When the phone rang, my wife answered it. She was annoyed.
“It’s your brother, doing a very good Jay Leno impression.”
I took the phone. “Hello, Jay,” I said, playing along.
“Hi, Jim, this is Jay Leno.”
I was unconvinced. I had told my brother, Frank, I was sending jokes to Jay, and this call was typical Frank.
“You’ve gotten better,” I said. “Your Leno impression is much better than your pathetic Ronald Reagan.” It was 1987. Reagan was president, and New Rochelle native Leno had replaced Larchmont’s Joan Rivers as substitute host on The Tonight Show.
“I read your jokes, Jim,” the voice continued.

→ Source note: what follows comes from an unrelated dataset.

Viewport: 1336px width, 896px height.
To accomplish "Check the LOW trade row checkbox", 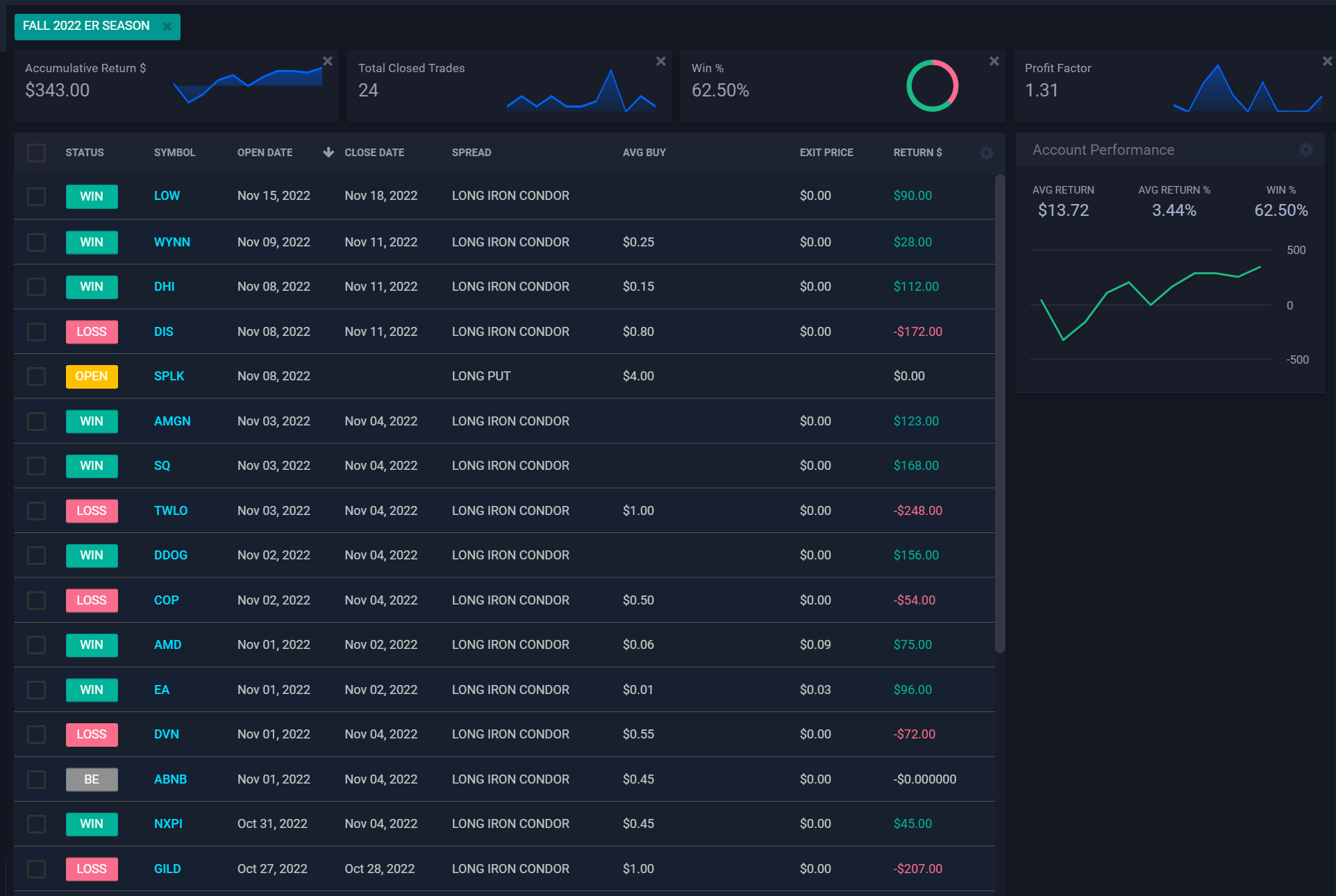I will coord(36,196).
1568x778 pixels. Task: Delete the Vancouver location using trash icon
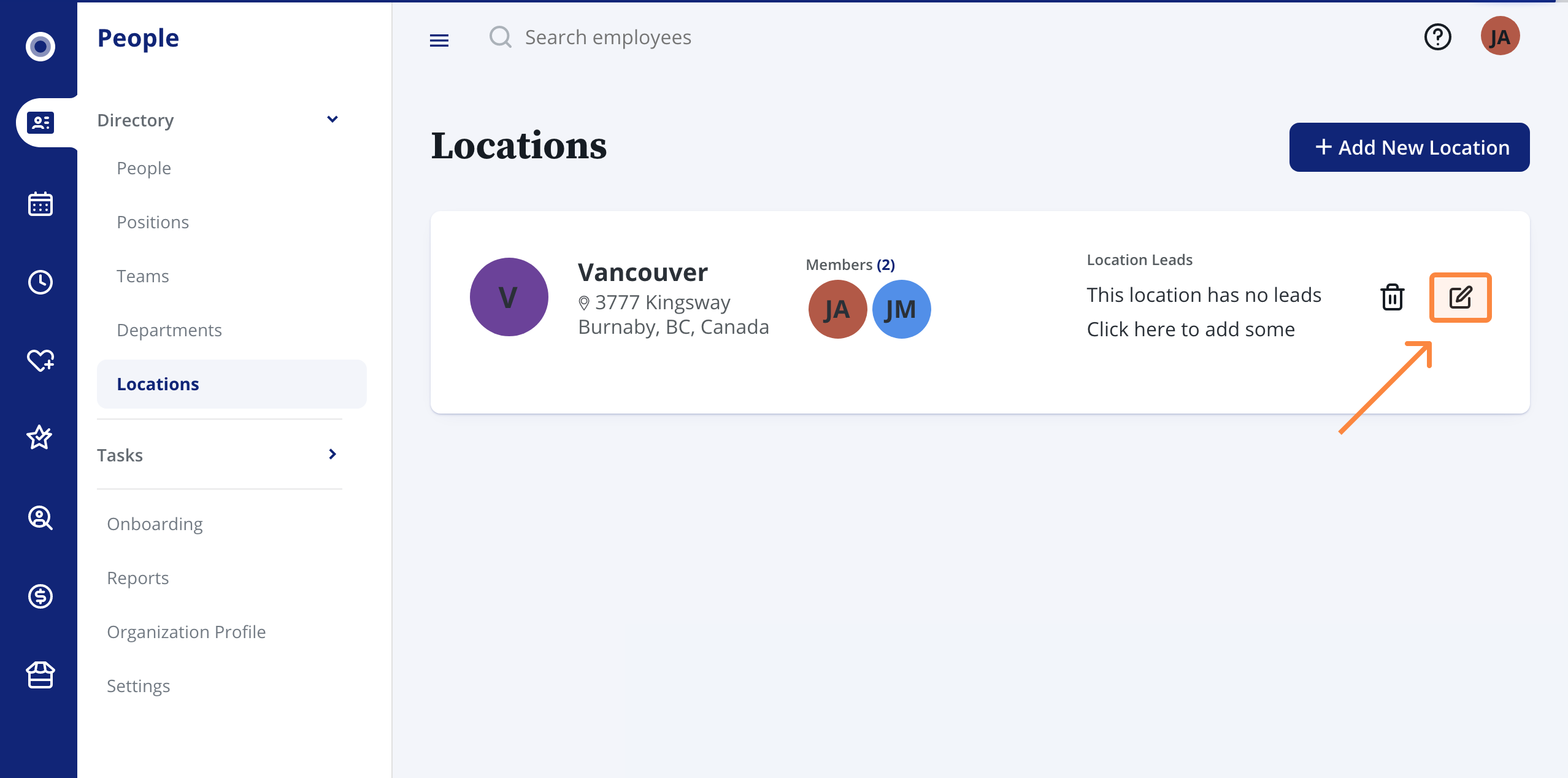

“Frank, you’ve even got his nasal New England twang down perfectly,” I interrupted. Now was the time to
expose my brother’s stunt. “Okay, Jay, which of my jokes did you like?” (I had not told Frank what jokes I’d sent
to Jay.)
“Well,” he began, “‘Kurt Waldheim [former secretary general of the United Nations, who had recently been revealed as a Nazi officer during World War II] must think people are stupid. Does he really think anybody believes the SS on his wartime uniform stood for ShortStop?’”
I froze. This really was Jay Leno.
“Jay, I apologize,” I stammered. “It is you. I didn’t tell my brother which jokes I was sending.”
“No problem,” Jay replied. “Hey, if [your brother’s imitation] is that good, I might have him on the show.”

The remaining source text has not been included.